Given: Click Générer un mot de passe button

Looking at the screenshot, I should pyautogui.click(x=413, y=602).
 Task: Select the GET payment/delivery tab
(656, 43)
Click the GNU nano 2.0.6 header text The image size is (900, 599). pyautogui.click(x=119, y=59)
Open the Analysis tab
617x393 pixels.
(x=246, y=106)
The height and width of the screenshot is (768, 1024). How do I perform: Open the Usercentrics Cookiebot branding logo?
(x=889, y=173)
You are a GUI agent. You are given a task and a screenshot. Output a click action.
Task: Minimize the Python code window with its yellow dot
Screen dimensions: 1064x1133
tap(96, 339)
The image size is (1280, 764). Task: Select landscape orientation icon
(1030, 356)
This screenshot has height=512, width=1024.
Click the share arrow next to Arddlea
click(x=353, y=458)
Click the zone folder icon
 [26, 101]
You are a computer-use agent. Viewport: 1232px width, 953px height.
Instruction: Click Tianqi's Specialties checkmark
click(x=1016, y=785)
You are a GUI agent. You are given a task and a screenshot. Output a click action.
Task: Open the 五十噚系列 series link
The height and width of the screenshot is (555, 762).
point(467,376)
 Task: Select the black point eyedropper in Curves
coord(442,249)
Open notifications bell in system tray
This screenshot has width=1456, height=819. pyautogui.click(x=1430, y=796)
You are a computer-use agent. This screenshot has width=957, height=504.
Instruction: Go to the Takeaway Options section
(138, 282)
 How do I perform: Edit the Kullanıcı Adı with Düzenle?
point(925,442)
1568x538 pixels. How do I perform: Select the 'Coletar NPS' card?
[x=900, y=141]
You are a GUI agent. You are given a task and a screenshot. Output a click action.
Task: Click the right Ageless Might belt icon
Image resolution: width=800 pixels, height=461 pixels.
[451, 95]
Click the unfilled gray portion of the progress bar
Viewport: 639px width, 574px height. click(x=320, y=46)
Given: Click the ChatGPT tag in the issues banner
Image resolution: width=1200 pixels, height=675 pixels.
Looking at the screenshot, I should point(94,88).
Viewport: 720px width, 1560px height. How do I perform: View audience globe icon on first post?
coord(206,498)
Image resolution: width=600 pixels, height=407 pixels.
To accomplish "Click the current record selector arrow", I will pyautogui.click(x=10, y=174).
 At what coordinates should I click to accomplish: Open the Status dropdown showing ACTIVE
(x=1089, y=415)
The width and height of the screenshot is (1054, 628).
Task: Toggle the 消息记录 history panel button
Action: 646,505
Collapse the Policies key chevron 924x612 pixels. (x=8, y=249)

### EXERCISE GOAL
Output all of the data in full, exactly as given.

### WRITTEN SOLUTION
Given: Click Générer un mot de passe button

Looking at the screenshot, I should pyautogui.click(x=413, y=602).
 Task: Select the GET payment/delivery tab
(656, 43)
Click the GNU nano 2.0.6 header text The image size is (900, 599). pyautogui.click(x=119, y=59)
Open the Analysis tab
617x393 pixels.
(x=246, y=106)
The height and width of the screenshot is (768, 1024). How do I perform: Open the Usercentrics Cookiebot branding logo?
(x=889, y=173)
You are a GUI agent. You are given a task and a screenshot. Output a click action.
Task: Minimize the Python code window with its yellow dot
Screen dimensions: 1064x1133
tap(96, 339)
The image size is (1280, 764). Task: Select landscape orientation icon
(1030, 356)
This screenshot has height=512, width=1024.
Click the share arrow next to Arddlea
click(x=353, y=458)
Click the zone folder icon
 [26, 101]
You are a computer-use agent. Viewport: 1232px width, 953px height.
Instruction: Click Tianqi's Specialties checkmark
click(x=1016, y=785)
You are a GUI agent. You are given a task and a screenshot. Output a click action.
Task: Open the 五十噚系列 series link
The height and width of the screenshot is (555, 762).
point(467,376)
 Task: Select the black point eyedropper in Curves
coord(442,249)
Open notifications bell in system tray
This screenshot has width=1456, height=819. pyautogui.click(x=1430, y=796)
You are a computer-use agent. This screenshot has width=957, height=504.
Instruction: Go to the Takeaway Options section
(138, 282)
 How do I perform: Edit the Kullanıcı Adı with Düzenle?
point(925,442)
1568x538 pixels. How do I perform: Select the 'Coletar NPS' card?
[x=900, y=141]
You are a GUI agent. You are given a task and a screenshot. Output a click action.
Task: Click the right Ageless Might belt icon
Image resolution: width=800 pixels, height=461 pixels.
[451, 95]
Click the unfilled gray portion of the progress bar
Viewport: 639px width, 574px height. click(x=320, y=46)
Given: Click the ChatGPT tag in the issues banner
Image resolution: width=1200 pixels, height=675 pixels.
Looking at the screenshot, I should point(94,88).
Viewport: 720px width, 1560px height. How do I perform: View audience globe icon on first post?
coord(206,498)
Image resolution: width=600 pixels, height=407 pixels.
To accomplish "Click the current record selector arrow", I will pyautogui.click(x=10, y=174).
 At what coordinates should I click to accomplish: Open the Status dropdown showing ACTIVE
(x=1089, y=415)
The width and height of the screenshot is (1054, 628).
Task: Toggle the 消息记录 history panel button
Action: 646,505
Collapse the Policies key chevron 924x612 pixels. (x=8, y=249)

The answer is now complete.